D. Generating SuperLink Geometry Unions
The biggest problem that we faced at this point was that none of the SuperLinks had a
geometric aspect to them, meaning they could not be mapped. At this point, the SuperLinks were
just a collection of links and not geometric entities themselves. Each link in the OSM network
has an attribute labeled as “coordinates,” which is just a Line String4
that represents the
geometrical aspect of the link. In the CTA network, this aspect is stored in the “geometryItem”
attribute column. To give the SuperLink its own geometrical aspect, we decided to use the SQL
server’s built in “STUnion” function that combines Line Strings of multiple geometric objects.
However, this function only works for two objects, or in our case, links, at a time.

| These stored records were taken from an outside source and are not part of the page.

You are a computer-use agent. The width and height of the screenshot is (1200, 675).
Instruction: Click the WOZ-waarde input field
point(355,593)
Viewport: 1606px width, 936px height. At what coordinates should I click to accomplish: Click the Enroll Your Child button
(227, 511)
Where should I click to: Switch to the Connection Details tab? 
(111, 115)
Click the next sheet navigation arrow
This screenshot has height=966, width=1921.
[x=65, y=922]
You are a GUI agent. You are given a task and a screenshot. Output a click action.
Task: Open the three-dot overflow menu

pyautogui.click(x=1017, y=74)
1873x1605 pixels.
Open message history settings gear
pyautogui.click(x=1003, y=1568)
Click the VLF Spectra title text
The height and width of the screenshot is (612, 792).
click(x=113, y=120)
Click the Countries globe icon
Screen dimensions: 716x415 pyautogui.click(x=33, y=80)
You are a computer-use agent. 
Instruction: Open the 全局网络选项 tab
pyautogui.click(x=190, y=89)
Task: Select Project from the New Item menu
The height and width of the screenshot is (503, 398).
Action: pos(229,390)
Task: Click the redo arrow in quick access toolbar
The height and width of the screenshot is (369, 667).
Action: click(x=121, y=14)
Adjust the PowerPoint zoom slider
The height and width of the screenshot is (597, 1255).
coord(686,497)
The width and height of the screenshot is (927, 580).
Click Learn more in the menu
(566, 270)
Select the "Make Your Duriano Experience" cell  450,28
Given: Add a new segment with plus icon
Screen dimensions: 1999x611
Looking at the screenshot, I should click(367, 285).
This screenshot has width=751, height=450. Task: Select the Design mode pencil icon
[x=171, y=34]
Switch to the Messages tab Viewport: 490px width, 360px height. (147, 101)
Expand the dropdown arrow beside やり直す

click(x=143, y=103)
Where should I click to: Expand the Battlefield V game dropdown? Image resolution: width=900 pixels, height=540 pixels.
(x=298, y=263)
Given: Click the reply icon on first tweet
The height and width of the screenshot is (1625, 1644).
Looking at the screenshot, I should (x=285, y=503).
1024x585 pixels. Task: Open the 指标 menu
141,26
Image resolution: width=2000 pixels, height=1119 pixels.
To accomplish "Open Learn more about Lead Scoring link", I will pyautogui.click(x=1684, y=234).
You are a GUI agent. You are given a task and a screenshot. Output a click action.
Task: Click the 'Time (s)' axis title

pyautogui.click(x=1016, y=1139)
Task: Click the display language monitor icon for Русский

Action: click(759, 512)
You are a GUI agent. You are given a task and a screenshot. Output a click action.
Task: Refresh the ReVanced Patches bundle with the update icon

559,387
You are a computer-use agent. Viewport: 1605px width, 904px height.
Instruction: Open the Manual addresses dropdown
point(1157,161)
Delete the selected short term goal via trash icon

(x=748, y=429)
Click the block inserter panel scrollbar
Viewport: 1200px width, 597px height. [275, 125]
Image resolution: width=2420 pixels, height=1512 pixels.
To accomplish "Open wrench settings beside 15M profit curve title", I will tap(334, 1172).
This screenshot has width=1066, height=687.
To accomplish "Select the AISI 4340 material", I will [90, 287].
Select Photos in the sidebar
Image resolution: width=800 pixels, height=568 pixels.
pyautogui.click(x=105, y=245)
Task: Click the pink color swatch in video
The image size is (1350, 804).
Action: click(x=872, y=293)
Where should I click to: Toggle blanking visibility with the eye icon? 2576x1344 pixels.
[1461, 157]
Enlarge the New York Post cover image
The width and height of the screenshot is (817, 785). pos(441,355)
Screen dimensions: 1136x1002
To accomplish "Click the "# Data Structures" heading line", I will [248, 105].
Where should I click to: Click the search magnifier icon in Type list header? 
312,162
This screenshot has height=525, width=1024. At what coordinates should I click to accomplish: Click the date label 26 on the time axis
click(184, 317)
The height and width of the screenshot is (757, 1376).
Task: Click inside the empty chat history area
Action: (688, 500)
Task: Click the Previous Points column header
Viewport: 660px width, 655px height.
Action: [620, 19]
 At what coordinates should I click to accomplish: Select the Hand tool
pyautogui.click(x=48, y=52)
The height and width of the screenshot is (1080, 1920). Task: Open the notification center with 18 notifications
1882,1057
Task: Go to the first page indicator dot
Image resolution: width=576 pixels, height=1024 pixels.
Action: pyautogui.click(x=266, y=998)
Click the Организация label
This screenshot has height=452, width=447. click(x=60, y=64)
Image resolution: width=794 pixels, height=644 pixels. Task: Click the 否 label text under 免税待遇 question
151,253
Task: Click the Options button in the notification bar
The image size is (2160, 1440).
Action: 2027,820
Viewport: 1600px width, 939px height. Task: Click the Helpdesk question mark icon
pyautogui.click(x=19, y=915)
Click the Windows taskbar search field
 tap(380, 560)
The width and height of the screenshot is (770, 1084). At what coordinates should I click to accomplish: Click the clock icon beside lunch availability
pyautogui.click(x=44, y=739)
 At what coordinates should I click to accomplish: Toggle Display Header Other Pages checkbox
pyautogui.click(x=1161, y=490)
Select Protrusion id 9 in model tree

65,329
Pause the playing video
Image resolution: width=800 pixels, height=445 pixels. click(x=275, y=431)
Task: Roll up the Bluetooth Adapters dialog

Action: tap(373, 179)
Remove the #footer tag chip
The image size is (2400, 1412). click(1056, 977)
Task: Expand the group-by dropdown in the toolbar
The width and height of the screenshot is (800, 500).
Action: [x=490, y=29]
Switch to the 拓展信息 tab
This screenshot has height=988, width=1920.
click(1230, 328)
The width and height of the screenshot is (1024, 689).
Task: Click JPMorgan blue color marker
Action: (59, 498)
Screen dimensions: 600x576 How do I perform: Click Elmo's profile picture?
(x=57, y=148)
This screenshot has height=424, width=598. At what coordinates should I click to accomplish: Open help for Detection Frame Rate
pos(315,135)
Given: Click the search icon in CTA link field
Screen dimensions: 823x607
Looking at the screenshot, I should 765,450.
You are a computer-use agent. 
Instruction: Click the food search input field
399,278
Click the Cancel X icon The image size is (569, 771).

To account for this, we wrote another Java program to handle each SuperLink and combine
the links in the correct succession. The program selects each SuperLink and stores the individual
link’s information: wayID, partID, aNode, and bNode. Then, the program finds the first link
within the SuperLink and the proceeding link. Next, the program executes the STUnion function
within the OSM database for the two links, and their “coordinates” are combined. We repeated
this for each link within every SuperLink until no more links remained for a given interstate.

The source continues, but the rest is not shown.